Based on document review and interview for 1 of 5 (Pt. #3) patients' clinical records reviewed for restraints, the hospital failed to ensure restraints were in accordance with the order of a physician, as required.

Finding included:

1. The hospital's policy titled, "Restraints and Seclusion (12/6/2023)" was reviewed on 9/30/2025 and required, "Restraints/seclusion is used upon the order of a physician that is responsible for the care of the patient. ... In the event of an emergent situation ... within an hour of restraint initiation."

2. The clinical record of Pt. #3 was reviewed on 9/29/2025. Pt. #3 presented to the emergency room on 8/19/1025 at 7:57 AM with complaint of being depressed and wanting to see a counselor.

- The inpatient psychiatry (MD#1) admission note, dated 8/20/2025 at 11:03 AM included, " ... Report of [Pt. #3] aggression the ED. Multiple security officers on top of [Pt. #3] in ED in form of physical hold restraints. ... This author witnessed [Pt. #3] in the ED coming out of physical holds by security officers who placed [Pt. #3] in handcuffs during holds."
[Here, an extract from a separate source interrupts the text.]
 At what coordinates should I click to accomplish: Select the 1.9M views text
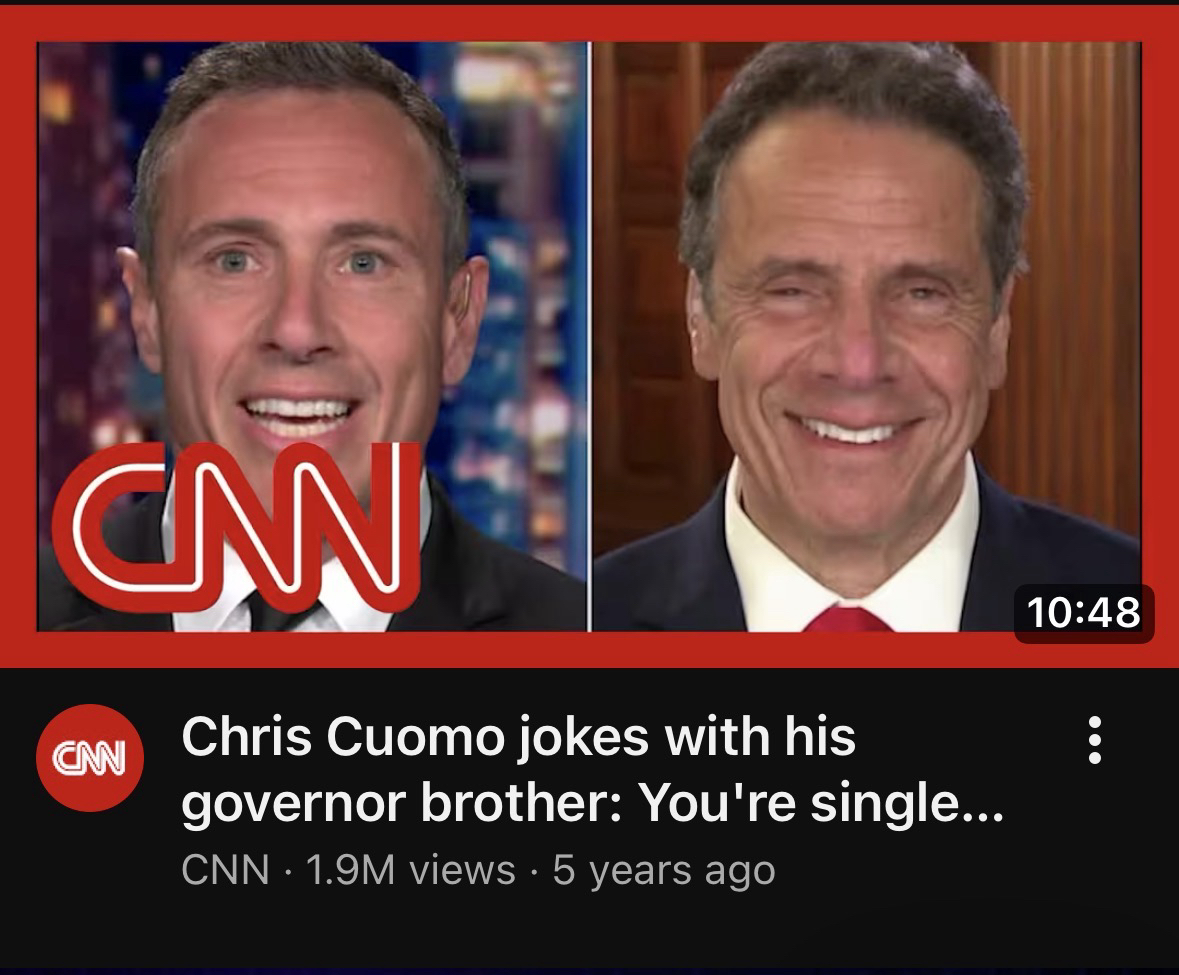click(410, 869)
- The clinical record did not include an order for physical hold or handcuffs.

3. The charge nurse (E#5), who was in charge on 8/20/2025 and assisted with Pt. (#3) was interviewed on 9/30/2025 at 9:40 AM. E#5 stated, "Handcuffs would be considered a restraint, and an order should have been obtained for the handcuffs and the physical hold."